Job's health is the final casualty, until the poorman becomes a suppurating wreck on the brink of a death Jehovah denies.  Job's friends offer some interesting advice. Some, like the New Age Pagans, cry "Oh Job, what evil have you done to bring God's wrath upon you!".  Others offer more practical advice -- "Curse God and die".  Job is free to do whatever he wants, which I think is a major point of the story. Cursed or not, blessed or not, at fault or blameless, he can and does choose his Deity.  While the wisdom of his choice is debatable, the realization of his freedom is liberating. The ending is less than satisfactory for such an excellent buildup.  Job sticks to Jehovah, who puts on a magick show of brute force to frighten Job's friends, then restores Job to his former affluence. As for Job's wife and kids -- c'est la guerre!

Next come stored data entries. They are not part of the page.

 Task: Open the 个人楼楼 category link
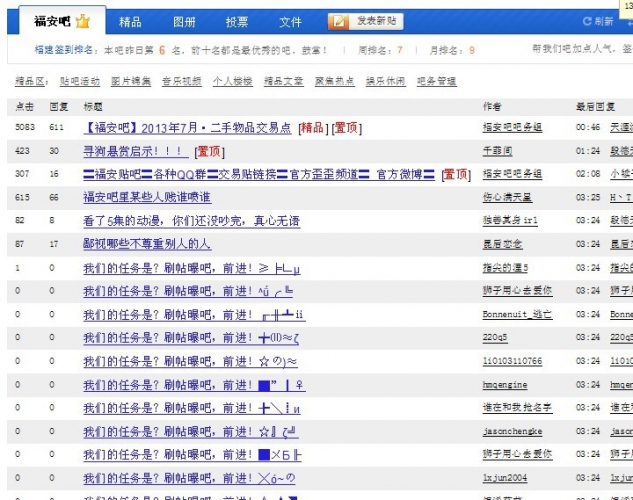[x=233, y=81]
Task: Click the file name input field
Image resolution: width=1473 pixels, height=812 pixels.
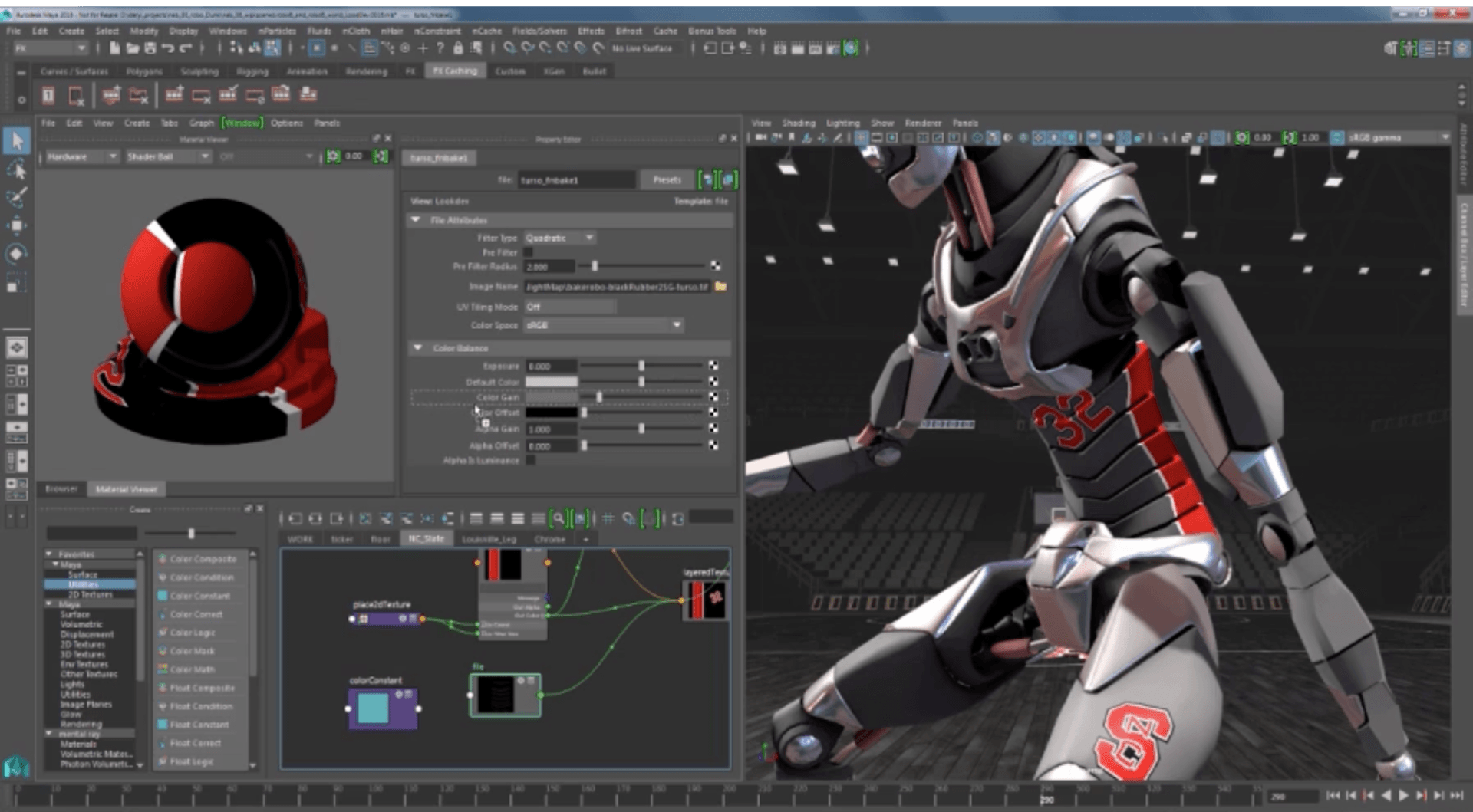Action: coord(575,180)
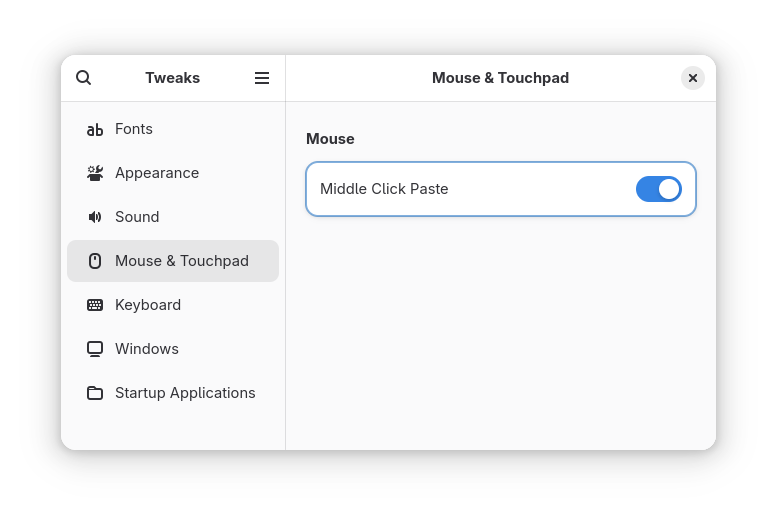Close the Tweaks window

pos(693,78)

We teach our students to choose their Gods, and choose them well, for as Dion Fortune noted, a person may be judged by the Deities they choose.  In time partings may occur, in joy or in sorrow, and to be stuck in blind attachment to a God is to deny loyalty to the True Will of the Initiate, which must be discovered by living day to day. We who neither cringe before the Gods nor deny them have the rarest of human opportunities -- to walk the tightrope of friendship with them. It wavers high above the abyss, but offers the promise of a freedom which is neither empty nor bitter. but filled with possibility and terrifying excitement.

"A False Greek Absurdity has Crazed The Man" (Yeats)

Loyalty to the self and friendship to the Gods is a middle way open to few, and Wiccans are fortunate to have that opportunity. Although our religion contains trace remnants of both slavish abasement and nihilistic freedom, it holds out the possibility of friendship and co creation as a balance of those opposites. One central point of the Aradia myth and prose Charge is that our Goddess wishes to help us in our enjoyment of life and empower us in the quest for all that is best.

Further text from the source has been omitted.